◆ Consigne
Poursuivez la décision de justice ci-dessous, qui traite du temps de travail d'une salariée, à la suite de sa dernière phrase.

Il résulte des éléments du débat et il n’est pas discuté que le 31 janvier 2014, l’employeur a admis par écrit que la salariée disposait d’un crédit de 321 heures, document que la salariée a signé et aux termes duquel elle a souhaité être rémunérée à hauteur de 160 heures, le solde étant pris en repos.

Pour l’année 2014, il est produit par la salariée un récapitulatif annuel émanant de l’employeur décomptant pour chaque semaine le nombre d’heures travaillées et le cumul sur l’année dont la comparaison avec le décompte produit par la salariée dans ses écritures révèle qu’il est plus favorable que ce qu’elle soutient avoir accompli au titre des heures supplémentaires.

Ainsi, sur l’ensemble de la période, la cour dispose de tous les éléments pour statuer sur la demande et vérifier si la salariée a été remplie de ses droits en terme de majoration et de compensation des heures supplémentaires accomplies, de sorte qu’il n’y a pas lieu de faire droit à la demande de production sollicitée, ce d’autant que l’employeur indique dans ses écritures ne plus disposer des documents dont la production est réclamée.

- Sur les demandes au titre de l’exécution du contrat de travail

I – temps de travail

Aux termes de l’article L. 3171-4 du code du travail, en cas de litige relatif à l’existence ou au nombre d’heures de travail effectuées, l’employeur doit fournir au juge les éléments de nature à justifier les horaires effectivement réalisés par le salarié; le juge forme sa conviction au vu de ces éléments et de ceux fournis par le salarié à l’appui de sa demande après avoir ordonné, en cas de besoin, toutes les mesures d’instruction qu’il estime utiles.

Si la preuve des horaires de travail effectués n’incombe ainsi spécialement à aucune des parties, l’employeur doit être en mesure de fournir des éléments de nature à justifier des horaires effectivement réalisés par le salarié.

Il appartient cependant à ce dernier de fournir préalablement au juge des éléments de nature à étayer la demande.

Mme X Y a été engagée en qualité de thanatopracteur à compter du 25 février 2013.

Le contrat de travail prévoit qu’elle travaille selon des horaires de travail 'conformes aux dispositions actuellement en vigueur au sein de l’entreprise', rémunérée sur la base d’un forfait mensuel de 55 IFT et toute opération en rapport avec l’activité de thanatopraxie, moyennent un salaire de base brut mensuel pour 152h25 de 2 200,35 euros, auquel s’ajoutent des astreintes puisqu’il est rappelé que les services d’hygiène mortuaire et thanatopraxie sont assurés tous les jours de l’année à tous les horaires et, au-delà de 55 IFT par mois, est appliqué un forfait de 16,50 euros par soin, étant précisé que les services assurés les dimanches et jours fériés seront récupérés.

Le contrat de travail précise que la convention collective applicable est celle de la pompe funèbre et qu’il est soumis à l’accord d’entreprise des entreprises de thanatopraxie du 16 avril 1992 et de son avenant du 3 octobre 2012.

Enregistrements de localisation d'éléments:

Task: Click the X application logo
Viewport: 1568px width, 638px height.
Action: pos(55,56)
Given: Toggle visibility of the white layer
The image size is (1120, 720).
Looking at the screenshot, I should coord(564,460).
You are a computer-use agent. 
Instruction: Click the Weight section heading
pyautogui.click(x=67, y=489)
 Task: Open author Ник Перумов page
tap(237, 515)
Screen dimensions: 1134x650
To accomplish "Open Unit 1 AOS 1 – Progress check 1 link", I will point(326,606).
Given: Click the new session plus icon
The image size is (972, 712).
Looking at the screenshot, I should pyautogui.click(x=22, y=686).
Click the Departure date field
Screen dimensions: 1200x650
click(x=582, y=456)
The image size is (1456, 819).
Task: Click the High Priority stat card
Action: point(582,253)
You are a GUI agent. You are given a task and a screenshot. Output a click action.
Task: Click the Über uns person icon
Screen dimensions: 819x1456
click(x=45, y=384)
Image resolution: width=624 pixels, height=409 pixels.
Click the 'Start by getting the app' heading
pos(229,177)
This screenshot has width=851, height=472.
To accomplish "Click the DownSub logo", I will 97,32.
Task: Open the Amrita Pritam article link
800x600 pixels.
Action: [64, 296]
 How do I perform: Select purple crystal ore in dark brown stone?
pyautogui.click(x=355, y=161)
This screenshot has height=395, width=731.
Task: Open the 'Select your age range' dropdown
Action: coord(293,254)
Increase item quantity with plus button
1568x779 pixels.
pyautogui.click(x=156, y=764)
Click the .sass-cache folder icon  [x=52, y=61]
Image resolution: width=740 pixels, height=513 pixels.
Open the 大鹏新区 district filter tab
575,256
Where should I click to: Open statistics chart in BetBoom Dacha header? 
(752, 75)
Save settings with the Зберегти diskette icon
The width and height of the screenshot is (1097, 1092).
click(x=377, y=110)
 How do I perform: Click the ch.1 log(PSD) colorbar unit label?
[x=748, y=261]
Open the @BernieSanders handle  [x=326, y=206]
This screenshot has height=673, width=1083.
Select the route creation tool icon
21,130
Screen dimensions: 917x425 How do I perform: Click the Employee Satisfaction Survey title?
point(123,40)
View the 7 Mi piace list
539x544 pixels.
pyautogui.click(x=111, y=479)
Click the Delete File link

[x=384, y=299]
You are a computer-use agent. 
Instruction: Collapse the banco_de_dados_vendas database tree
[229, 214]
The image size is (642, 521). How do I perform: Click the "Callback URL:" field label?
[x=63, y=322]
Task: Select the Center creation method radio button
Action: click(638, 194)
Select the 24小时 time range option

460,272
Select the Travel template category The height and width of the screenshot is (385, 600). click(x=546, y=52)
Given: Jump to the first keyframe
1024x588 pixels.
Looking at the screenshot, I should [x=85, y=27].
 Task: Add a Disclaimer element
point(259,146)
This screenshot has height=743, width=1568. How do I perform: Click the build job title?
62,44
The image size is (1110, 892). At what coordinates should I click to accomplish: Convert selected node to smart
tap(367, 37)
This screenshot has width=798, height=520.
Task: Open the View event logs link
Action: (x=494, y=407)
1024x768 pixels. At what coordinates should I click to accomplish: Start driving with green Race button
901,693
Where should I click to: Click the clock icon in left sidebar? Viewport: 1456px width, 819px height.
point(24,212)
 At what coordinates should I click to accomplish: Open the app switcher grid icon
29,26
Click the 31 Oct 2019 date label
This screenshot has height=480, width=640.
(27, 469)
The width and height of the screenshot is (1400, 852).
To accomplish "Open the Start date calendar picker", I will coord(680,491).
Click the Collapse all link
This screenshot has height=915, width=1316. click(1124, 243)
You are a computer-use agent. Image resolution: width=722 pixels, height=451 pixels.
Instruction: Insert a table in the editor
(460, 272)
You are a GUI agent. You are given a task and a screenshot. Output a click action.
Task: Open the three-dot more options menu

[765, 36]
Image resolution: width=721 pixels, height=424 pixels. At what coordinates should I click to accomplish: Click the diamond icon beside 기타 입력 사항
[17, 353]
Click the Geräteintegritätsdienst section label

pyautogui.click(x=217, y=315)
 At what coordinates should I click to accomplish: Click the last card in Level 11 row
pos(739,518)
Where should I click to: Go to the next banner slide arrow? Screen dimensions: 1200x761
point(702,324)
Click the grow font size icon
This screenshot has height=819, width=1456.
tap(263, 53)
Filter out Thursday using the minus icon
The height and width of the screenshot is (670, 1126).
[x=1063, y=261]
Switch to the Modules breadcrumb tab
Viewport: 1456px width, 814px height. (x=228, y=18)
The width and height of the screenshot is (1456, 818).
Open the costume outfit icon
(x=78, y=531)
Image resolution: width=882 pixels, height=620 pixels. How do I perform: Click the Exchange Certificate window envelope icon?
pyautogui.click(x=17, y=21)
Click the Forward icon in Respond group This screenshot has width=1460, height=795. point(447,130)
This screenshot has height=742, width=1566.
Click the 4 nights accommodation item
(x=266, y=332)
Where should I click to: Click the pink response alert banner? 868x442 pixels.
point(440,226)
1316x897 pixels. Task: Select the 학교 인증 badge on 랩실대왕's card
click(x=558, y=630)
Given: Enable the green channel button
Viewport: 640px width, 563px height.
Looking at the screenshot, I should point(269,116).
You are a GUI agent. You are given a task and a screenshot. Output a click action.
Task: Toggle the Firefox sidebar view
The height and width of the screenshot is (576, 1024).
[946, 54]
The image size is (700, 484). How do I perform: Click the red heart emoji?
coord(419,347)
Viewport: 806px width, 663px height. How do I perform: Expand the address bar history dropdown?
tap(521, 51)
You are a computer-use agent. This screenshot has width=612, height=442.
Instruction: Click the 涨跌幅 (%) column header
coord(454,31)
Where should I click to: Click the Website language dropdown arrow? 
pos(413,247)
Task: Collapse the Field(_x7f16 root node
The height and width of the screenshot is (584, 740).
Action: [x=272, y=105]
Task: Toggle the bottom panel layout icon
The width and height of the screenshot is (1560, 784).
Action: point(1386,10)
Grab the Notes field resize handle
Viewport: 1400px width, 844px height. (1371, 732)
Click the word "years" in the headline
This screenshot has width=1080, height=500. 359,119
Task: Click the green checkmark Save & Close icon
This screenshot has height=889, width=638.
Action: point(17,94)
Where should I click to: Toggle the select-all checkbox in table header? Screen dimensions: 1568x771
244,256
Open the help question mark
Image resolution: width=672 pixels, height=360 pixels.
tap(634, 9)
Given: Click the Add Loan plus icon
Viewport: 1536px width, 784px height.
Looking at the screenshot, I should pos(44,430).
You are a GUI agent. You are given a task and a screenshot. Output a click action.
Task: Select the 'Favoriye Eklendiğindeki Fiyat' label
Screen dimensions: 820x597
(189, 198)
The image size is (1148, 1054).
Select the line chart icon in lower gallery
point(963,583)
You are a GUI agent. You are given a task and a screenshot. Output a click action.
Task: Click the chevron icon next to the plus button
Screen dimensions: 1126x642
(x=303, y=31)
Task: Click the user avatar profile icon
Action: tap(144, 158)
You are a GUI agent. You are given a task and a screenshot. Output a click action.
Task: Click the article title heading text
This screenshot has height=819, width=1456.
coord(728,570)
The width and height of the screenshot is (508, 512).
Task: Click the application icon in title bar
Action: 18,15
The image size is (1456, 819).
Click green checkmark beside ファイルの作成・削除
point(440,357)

◆ Réponse attendue
Il résulte des bulletins de salaire que Mme X Y a été rémunérée mensuellement sur

la base d’une durée de travail de 152,25 heures.

La salariée considère qu’il n’est pas justifié par l’employeur d’un accord d’annualisation du temps de travail permettant tout au plus une variation du temps de travail dans les limites de 31 heures et 39 heures, soit un nombre d’heures, au-delà de la durée légale hebdomadaire, inférieur ou égal à 70 heures par an, alors même que l’employeur ne justifie pas de l’applicabilité de l’accord d’entreprise du 2 mai 2013 qu’il invoque.

Par ailleurs, elle indique que le décompte de son temps de travail a été opéré sur le mois alors qu’il doit se faire sur la semaine.

La société Hygeco PMA soutient qu’elle a mis en oeuvre une modulation de la durée du travail conformément aux dispositions de l’article L.3122-2 du code du travail, lequel ne nécessite pas l’accord du salarié ainsi que précisé à l’article L.3122-6 du même code, que l’accord du 2 mai 2013, lequel est applicable au sein de l’entreprise, puisqu’il est justifié de la consultation des membres du comité d’entreprise lesquels se sont prononcés les 25, 26, 29 et 30 avril 2013, de son dépôt auprès de la Direction régionale des Entreprises, de la Concurrence, de la Consommation, du Travail et de L’emploi au terme d’un récépissé du 23 mai 2013, et de son dépôt au conseil de prud’hommes de Montmorency le 28 mai 2013, en définit les conditions.

Pour être opposable, sauf si les parties n’ont pas entendu subordonner l’entrée en vigueur de l’accord à la formalité du dépôt, ce qui ne résulte pas de l’accord en cause, l’accord doit être déposé auprès de la Dirrecte et du greffe du conseil de prud’hommes conformément aux dispositions des articles D.2231-2 et suivants du code du travail.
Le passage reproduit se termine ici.